本研究以外源性腦下垂體及性類固醇激素誘導濾胞發育過程中，對日本鰻卵巢發育的影響。實驗主要以組織學觀察卵巢經注射誘導催熟發育成熟效果，並從下視丘-腦下垂體-性腺軸觀察，檢視不同荷爾蒙對卵黃前質的誘導效果，評估激素對卵黃蓄積之效果。 實驗中採用之種鰻(體重648±14公克)經個別標識後，分成六個處理組，注射鮭魚腦下垂體研磨液(SPH)或其與性類固醇(Estradiol-17β或17α-methyltestosterone)併用之注射劑，其劑量SPH及性類固醇分別為每公斤魚重之20mg及3mg，在室內溫控(20±1℃)之水槽中，每週注射乙次。在12週之催熟過程中，僅秤取體重，而於結束時才檢視種鰻之卵巢發育狀況，其中包括卵巢重、卵徑頻度分佈、總卵數及組織學之觀察及同時檢測肝臟之卵黃前質之生合成。實驗結果以SPH及MT+SPH處理組其GSI分別為24.65±14.7％及33.75±15.63%，與對照組(GSI2.92±0.78%)有顯著差異(P<0.05)，卵巢內卵胞分別有43％及76%已進入GVBD階段。注射E2或E2+SPH處理組，其生殖腺指數(GSI分別為5.31±0.65％及10.64±1.61%)或卵徑大小與對照組無顯著差異，但在卵胞數目方面則有顯著減少之趨勢(P<0.05)。在誘發肝臟合成卵黃前質(Vg)mRNA 的表現上，注射E2或E2+SPH均與對照組及其他各組有顯著差異(P<0.05)。 綜合結果顯示注射外源性的SPH可促進卵巢從卵原細胞至成熟卵細胞一連串卵黃蓄積過程，甚至達吸水卵階段，顯示在催熟過程中SPH是必要的。但單獨使用SPH處理組卵胞卵徑頻度分佈廣，呈現雙峰且非同步化現象，單獨施打17MT或E2處理組則對卵黃蓄積效果不大。外源性性類固醇，尤其為MT併用SPH確實可促進日本鰻的卵巢發育至卵黃蓄積甚至達吸水卵之階段，卵徑頻度呈單峰之同步化現象。此外，初步以RT-PCR方式確定E2及MT皆可誘發肝臟卵黃前質的表現。而E2對於卵胞可能造成卵胞數目之減少，MT雖能夠維持卵胞的存活，但與E2同樣無法使卵胞進一步生長，故性類固醇與卵胞發育及卵胞數之相關性為何，有待進一步證明。

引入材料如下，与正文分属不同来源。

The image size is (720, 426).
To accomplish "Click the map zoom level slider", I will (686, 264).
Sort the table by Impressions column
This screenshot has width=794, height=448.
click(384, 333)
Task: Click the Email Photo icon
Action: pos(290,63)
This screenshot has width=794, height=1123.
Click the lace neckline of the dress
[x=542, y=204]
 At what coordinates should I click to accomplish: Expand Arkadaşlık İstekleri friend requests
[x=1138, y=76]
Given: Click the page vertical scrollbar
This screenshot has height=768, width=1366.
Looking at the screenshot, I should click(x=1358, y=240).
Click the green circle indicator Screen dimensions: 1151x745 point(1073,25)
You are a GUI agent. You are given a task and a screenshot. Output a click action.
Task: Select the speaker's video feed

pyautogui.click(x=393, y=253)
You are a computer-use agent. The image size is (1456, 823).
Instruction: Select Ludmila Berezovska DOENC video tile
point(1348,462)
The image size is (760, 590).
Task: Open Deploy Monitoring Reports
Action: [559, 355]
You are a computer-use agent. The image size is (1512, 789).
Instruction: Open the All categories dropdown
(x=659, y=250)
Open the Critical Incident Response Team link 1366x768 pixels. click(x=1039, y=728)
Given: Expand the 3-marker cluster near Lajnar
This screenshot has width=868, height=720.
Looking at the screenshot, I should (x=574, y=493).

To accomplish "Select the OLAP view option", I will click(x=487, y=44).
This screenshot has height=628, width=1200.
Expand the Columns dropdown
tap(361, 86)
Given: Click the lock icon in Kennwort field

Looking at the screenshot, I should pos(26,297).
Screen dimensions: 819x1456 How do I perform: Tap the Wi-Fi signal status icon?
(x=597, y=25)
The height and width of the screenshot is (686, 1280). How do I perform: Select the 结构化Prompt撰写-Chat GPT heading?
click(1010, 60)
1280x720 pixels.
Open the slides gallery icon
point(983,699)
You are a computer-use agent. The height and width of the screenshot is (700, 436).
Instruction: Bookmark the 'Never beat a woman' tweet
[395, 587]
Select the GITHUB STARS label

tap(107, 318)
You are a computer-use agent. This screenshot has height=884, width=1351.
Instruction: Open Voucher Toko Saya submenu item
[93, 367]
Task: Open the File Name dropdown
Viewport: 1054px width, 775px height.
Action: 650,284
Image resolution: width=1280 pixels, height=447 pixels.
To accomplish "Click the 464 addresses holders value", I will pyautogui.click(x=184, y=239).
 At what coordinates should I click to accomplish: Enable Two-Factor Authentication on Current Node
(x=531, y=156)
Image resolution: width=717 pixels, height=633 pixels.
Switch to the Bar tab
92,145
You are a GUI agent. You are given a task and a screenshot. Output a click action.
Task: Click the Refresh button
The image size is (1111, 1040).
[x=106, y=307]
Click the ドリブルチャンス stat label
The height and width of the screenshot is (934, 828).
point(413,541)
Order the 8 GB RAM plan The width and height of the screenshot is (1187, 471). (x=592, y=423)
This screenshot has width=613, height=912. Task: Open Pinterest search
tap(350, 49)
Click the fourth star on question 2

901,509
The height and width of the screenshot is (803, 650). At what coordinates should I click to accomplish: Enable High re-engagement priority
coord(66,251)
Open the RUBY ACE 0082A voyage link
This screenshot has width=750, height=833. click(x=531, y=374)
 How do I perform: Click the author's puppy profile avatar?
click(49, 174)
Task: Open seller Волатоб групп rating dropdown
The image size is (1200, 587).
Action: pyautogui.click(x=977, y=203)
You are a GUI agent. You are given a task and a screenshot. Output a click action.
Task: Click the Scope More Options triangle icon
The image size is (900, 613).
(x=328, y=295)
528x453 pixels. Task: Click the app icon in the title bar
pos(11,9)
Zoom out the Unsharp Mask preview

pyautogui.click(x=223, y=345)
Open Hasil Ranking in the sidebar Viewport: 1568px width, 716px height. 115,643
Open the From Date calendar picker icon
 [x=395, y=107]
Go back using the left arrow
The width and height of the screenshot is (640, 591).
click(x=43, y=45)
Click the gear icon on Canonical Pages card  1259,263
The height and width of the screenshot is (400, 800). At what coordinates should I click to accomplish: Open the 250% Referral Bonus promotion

Treatment of Japanese eel with salmon pituitary homogenate (SPH) to induce gonadal development has been demonstrated, yet still not so effectively. This experiment was designed to examine the effects by exogenous sex steroid and the SPH treatment. Besides control group, silver eels were divided into five treatments of SPH group, and sex steroids (E2 or MT) with or without SPH groups. Eels received weekly intraperitoneal injections SPH and /or sex steroids at 20μg and 3mg per kg body weight, respectively. The gonadal development were examined by histological analysis. In addition, the extent of induction were examined by the gene expression of hepatic vitellogenin. As results, we observed significant differences in the extent of induction of ovarian development. The SPH is indispensable to induce breeding. Both of the SPH treatment alone and the cotreatment with SPH plus MT were the most effective hormone therapy for enhaning the maturation of ovarian follicles. About 46% of the most advanced oocyte appeared to be at a GVBD stage in the SPH treatment (GSI=24.65±14.7%), more than 76% of the most advanced oocyte to be the GVBD stage in SPH plus MT treatment (GSI=33.75±15.63%), but the oocyte composition just showed monomodel distribution. Serial injection of E2 alone or E2 plus SPH did not further stimulate ovarian development, although the effect of E2 on vitellogenin synthesis were obvious and a decrease in the numbers of ovarian follicles was observed, however the ovarian follicles could survive with MT and SPH plus MT treatment.